Depth matters more than length for excavation cost. A 6-ft deep end is standard. Go to 8 ft and you’re moving significantly more dirt, which affects both excavation time and haul-away fees.
Add-Ons That Move the Number Fast
The base pool price doesn’t include everything most homeowners want. Common additions and approximate costs:
- Salt chlorine generator: $800–$2,500 installed (Hayward AquaRite, Pentair IntelliChlor are common choices)
- Automatic pool cover: $5,000–$12,000 depending on mechanism and track style
- Heat pump: $3,500–$7,000 installed; gas heaters run slightly less upfront but cost more to operate
- LED lighting: $500–$1,500 per light installed
- Water features (scuppers, deck jets, waterfalls): $500–$3,000 each
- Fence or barrier (often code-required): $2,000–$8,000
It’s common for a $58,000 base quote to land at $72,000 once a homeowner adds a heat pump, salt system, cover, and code-required fence. Know your add-ons before you sign.
Regional Price Variation
Labor rates, permit fees, and soil conditions vary significantly by location. Florida and the Southeast generally offer competitive pricing because high demand supports more pool contractors and easier digging. The Northeast and Pacific Northwest tend to run higher — rockier soil, shorter installation seasons, and steeper labor costs.
Permits add $500–$3,000 depending on your municipality and whether your project triggers additional inspections. Never work with a contractor who suggests skipping permits. It creates title problems when you sell and voids most manufacturer warranties.
Fiberglass vs. Gunite on Cost
Fiberglass installs faster (2–4 weeks vs. 3–6 months for gunite) and has lower long-term maintenance costs because the smooth gel coat surface resists algae and doesn’t require replastering. Gunite pools cost roughly $60,000–$120,000+ installed and need replastering every 10–15 years at $10,000–$20,000 a pop.
Over a 20-year window, a fiberglass pool almost always wins on total cost of ownership.

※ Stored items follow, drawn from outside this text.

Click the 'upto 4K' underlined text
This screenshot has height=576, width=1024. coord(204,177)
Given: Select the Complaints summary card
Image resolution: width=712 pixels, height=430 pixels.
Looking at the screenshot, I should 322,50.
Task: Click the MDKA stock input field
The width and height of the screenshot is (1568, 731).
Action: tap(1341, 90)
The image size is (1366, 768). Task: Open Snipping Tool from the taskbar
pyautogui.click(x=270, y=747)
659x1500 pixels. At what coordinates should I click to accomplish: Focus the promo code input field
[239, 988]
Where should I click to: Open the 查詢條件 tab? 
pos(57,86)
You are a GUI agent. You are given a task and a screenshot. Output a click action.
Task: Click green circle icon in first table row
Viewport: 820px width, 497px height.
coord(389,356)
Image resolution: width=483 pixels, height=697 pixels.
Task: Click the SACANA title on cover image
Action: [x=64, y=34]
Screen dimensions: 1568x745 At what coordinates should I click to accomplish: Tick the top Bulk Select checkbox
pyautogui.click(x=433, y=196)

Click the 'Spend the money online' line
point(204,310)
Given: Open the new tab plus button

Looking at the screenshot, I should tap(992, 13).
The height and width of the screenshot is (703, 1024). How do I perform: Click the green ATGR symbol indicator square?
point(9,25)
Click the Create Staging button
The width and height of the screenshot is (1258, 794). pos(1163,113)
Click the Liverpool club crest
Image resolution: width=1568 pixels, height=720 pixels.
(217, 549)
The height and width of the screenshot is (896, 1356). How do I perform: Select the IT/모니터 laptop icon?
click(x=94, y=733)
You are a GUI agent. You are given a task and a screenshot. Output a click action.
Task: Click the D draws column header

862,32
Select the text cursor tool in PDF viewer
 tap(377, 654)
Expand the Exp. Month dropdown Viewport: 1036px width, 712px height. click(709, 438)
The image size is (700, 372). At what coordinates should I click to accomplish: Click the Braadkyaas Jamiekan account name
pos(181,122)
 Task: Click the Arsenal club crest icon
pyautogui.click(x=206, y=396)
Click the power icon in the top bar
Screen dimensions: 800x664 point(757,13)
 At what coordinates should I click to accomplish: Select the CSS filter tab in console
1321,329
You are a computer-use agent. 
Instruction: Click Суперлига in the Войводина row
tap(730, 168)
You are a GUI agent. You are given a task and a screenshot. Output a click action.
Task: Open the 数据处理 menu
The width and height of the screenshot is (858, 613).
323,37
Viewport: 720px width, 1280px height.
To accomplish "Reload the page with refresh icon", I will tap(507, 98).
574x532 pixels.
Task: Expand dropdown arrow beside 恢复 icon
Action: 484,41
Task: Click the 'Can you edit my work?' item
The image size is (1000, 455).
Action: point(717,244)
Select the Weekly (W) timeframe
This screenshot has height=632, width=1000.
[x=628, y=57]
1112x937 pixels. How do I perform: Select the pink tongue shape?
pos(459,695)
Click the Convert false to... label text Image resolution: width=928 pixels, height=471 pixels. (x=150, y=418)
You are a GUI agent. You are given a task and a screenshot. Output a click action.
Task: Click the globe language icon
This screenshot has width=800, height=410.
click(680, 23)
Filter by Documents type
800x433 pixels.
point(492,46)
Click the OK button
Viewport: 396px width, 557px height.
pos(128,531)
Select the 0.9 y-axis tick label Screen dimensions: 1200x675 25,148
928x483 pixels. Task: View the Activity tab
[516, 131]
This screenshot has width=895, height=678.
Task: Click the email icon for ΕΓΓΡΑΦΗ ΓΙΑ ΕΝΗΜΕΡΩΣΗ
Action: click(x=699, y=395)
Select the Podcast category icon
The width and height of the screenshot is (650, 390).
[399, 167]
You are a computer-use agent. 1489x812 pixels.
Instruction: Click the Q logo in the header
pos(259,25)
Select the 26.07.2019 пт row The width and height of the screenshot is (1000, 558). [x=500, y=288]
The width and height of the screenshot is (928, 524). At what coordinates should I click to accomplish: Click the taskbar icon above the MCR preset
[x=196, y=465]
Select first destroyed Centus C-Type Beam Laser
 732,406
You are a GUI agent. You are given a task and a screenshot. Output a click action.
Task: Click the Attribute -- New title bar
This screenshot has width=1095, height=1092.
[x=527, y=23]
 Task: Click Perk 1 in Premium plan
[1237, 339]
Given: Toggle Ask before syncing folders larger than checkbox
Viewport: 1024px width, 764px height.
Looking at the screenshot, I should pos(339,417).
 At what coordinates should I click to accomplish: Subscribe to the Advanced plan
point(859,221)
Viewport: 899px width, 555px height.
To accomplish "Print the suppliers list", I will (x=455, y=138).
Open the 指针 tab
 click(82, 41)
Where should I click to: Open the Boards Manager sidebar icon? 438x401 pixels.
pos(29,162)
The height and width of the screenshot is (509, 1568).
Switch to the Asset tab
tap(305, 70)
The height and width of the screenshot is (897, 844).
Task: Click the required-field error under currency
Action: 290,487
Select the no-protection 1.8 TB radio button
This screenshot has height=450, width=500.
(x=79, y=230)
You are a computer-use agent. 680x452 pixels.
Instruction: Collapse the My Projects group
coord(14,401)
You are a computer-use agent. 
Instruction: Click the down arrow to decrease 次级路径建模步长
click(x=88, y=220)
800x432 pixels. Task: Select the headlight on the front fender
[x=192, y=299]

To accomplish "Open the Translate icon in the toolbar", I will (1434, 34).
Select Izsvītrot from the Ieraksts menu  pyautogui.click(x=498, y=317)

The upfront number is competitive; the backend savings are where fiberglass earns its reputation.
How to Get an Accurate Quote
Get at least three quotes from licensed, insured contractors who install a specific brand of shell — not generic resellers. Ask each contractor to itemize: shell cost, excavation, equipment, electrical, coping, decking, and permits as separate line items.
Ask what’s explicitly excluded. Ask whether the quote is fixed-price or subject to change based on soil conditions. Reputable contractors will answer both questions clearly.
Bottom line: Plan on $55,000–$75,000 for a realistic mid-size fiberglass pool with a decent equipment package and basic decking. That number moves up quickly if your site is difficult or your add-on list is long — and it almost never moves down.